== Challenge ==
Please substitute "Command" for "Instruction" in the data starting at the very beginning and ending at the line that contains "will tap(1200, 30).", and give those lines back with nothing else changed.

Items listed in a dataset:
◆ ◆ ◆ ◆

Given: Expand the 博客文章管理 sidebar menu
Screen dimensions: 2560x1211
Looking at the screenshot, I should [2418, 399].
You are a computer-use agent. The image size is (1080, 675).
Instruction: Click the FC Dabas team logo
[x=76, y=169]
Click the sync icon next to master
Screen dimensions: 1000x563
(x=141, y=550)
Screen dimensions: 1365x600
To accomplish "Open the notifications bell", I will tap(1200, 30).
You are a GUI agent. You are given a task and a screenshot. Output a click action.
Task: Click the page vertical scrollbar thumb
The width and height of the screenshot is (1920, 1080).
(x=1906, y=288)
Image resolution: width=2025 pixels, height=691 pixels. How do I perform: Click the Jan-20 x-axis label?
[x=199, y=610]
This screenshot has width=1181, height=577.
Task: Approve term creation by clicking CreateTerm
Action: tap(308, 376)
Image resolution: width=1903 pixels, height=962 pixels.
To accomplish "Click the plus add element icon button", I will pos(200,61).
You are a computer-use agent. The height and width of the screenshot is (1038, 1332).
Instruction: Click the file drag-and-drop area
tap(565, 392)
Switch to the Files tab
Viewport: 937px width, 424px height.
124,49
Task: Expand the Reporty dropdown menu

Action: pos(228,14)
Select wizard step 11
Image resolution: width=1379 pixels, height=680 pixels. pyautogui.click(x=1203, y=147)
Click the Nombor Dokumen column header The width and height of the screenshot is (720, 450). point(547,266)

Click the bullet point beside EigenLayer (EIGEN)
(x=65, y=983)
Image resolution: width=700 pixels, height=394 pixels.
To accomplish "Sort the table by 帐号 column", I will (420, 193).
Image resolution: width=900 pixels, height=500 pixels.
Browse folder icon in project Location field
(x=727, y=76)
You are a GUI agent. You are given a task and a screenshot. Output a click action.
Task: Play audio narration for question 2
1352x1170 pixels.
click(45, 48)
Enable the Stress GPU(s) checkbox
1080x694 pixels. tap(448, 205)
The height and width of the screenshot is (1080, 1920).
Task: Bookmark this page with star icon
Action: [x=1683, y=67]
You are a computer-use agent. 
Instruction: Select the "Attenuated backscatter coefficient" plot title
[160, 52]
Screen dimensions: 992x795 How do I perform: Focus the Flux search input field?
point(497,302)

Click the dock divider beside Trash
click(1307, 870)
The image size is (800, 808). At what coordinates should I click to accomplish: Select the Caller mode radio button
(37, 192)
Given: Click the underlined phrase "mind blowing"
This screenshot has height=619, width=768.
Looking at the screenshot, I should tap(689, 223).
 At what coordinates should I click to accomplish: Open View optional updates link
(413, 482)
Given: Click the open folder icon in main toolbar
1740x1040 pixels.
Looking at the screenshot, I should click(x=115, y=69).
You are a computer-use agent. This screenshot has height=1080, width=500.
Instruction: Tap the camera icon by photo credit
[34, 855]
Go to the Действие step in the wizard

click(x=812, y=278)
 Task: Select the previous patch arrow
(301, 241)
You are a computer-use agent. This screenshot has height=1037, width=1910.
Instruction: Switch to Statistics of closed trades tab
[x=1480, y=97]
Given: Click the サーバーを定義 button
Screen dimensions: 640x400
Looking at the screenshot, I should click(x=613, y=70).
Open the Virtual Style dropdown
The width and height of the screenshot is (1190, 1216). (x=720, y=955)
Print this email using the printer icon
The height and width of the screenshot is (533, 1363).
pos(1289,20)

◆ ◆ ◆ ◆

== Exercise result ==
Given: Expand the 博客文章管理 sidebar menu
Screen dimensions: 2560x1211
Looking at the screenshot, I should [2418, 399].
You are a computer-use agent. The image size is (1080, 675).
Command: Click the FC Dabas team logo
[x=76, y=169]
Click the sync icon next to master
Screen dimensions: 1000x563
(x=141, y=550)
Screen dimensions: 1365x600
To accomplish "Open the notifications bell", I will tap(1200, 30).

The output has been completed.